Supplied material.
-----

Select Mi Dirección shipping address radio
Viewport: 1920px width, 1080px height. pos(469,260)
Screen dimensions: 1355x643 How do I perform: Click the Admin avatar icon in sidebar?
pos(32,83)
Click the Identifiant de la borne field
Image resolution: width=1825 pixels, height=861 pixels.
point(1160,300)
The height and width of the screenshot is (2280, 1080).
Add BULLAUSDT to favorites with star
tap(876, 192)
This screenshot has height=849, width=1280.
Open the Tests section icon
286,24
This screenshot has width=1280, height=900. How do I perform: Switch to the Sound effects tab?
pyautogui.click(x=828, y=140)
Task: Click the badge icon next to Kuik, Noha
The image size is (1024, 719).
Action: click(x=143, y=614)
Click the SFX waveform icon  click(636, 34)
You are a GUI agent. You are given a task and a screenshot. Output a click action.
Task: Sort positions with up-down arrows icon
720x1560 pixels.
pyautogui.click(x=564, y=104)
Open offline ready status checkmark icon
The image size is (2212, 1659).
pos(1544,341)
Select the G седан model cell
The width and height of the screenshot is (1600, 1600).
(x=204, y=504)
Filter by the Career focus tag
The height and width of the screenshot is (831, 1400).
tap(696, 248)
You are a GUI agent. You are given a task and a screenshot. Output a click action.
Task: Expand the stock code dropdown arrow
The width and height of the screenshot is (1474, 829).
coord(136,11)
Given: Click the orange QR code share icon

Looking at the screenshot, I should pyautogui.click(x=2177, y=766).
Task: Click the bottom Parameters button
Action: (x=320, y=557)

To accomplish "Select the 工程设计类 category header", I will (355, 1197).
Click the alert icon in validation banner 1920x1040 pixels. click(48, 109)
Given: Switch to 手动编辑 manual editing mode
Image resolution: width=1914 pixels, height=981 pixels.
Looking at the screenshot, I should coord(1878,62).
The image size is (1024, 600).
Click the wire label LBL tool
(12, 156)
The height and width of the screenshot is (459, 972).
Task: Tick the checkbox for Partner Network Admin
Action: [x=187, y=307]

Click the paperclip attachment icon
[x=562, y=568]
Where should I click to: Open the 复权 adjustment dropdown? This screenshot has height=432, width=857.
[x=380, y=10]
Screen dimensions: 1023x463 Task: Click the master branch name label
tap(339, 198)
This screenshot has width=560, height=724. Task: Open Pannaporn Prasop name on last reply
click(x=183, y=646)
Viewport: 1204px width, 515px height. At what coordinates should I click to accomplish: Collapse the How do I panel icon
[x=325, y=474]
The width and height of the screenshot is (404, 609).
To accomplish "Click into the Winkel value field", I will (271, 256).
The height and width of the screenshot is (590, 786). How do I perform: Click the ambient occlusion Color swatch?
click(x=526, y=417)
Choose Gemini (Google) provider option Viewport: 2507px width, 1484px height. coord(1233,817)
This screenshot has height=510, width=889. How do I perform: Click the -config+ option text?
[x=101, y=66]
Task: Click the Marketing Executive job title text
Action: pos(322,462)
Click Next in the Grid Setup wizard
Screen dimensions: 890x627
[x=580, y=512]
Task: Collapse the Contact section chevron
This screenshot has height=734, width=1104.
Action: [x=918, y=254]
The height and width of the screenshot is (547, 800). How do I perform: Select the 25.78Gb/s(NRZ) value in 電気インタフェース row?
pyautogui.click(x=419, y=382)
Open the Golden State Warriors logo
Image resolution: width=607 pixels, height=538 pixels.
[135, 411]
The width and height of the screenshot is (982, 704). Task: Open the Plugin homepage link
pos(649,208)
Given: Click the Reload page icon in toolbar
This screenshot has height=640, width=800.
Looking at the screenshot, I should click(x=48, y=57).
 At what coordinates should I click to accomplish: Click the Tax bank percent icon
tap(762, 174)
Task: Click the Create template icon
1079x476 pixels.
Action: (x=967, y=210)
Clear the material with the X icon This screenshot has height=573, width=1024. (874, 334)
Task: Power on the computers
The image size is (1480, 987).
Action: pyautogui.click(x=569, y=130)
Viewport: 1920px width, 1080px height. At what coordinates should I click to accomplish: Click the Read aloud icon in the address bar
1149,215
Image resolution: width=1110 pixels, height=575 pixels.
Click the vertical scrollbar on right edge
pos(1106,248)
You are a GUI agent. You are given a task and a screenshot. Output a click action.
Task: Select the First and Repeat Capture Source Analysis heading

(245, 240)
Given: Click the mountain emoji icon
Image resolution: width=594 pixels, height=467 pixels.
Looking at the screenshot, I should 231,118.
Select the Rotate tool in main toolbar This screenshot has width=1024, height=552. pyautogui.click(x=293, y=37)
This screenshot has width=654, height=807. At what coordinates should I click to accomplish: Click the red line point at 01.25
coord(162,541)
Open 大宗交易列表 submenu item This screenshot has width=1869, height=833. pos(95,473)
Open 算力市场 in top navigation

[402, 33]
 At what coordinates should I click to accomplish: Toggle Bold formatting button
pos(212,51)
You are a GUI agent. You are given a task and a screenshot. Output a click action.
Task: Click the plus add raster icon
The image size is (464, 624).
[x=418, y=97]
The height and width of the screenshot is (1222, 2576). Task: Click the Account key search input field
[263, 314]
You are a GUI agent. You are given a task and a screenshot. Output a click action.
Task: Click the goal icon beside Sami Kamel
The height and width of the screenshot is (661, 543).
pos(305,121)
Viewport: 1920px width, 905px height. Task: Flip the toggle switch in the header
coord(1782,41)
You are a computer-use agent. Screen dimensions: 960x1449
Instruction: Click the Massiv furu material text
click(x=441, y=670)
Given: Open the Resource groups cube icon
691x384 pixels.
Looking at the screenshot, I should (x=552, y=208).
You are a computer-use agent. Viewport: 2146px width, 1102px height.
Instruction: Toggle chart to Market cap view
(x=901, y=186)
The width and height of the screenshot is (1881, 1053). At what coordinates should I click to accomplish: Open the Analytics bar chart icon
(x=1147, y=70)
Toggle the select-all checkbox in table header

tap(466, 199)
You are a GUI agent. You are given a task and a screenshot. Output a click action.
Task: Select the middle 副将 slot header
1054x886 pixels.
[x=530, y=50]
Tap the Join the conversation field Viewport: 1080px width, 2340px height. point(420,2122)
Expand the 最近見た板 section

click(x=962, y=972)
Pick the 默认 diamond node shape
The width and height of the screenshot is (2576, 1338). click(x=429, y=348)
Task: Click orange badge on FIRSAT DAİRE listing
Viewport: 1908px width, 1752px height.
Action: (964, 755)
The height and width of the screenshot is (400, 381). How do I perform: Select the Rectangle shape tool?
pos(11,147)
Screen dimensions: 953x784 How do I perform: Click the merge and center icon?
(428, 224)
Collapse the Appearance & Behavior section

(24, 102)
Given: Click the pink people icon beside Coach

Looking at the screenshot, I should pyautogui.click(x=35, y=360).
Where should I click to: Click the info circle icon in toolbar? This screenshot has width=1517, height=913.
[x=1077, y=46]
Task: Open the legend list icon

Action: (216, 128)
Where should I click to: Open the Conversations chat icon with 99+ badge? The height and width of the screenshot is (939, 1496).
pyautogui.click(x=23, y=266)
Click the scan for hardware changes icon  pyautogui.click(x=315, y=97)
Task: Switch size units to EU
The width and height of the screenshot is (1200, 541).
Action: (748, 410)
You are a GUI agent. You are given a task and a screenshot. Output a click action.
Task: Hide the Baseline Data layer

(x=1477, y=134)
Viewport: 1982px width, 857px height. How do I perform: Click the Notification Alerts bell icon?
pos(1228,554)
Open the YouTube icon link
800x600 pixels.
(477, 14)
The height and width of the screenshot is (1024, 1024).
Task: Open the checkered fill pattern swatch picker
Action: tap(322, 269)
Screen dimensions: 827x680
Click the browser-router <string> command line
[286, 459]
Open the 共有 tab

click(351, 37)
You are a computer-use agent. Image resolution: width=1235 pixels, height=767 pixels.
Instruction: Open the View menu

-----

Please go from the start of the records and stop after the line that contains "pyautogui.click(x=564, y=104)", swapping "icon" for "symbol" and leaving everything else as it is.

Select Mi Dirección shipping address radio
Viewport: 1920px width, 1080px height. pos(469,260)
Screen dimensions: 1355x643 How do I perform: Click the Admin avatar symbol in sidebar?
pos(32,83)
Click the Identifiant de la borne field
Image resolution: width=1825 pixels, height=861 pixels.
point(1160,300)
The height and width of the screenshot is (2280, 1080).
Add BULLAUSDT to favorites with star
tap(876, 192)
This screenshot has height=849, width=1280.
Open the Tests section symbol
286,24
This screenshot has width=1280, height=900. How do I perform: Switch to the Sound effects tab?
pyautogui.click(x=828, y=140)
Task: Click the badge symbol next to Kuik, Noha
The image size is (1024, 719).
Action: click(x=143, y=614)
Click the SFX waveform symbol  click(636, 34)
You are a GUI agent. You are given a task and a screenshot. Output a click action.
Task: Sort positions with up-down arrows symbol
720x1560 pixels.
pyautogui.click(x=564, y=104)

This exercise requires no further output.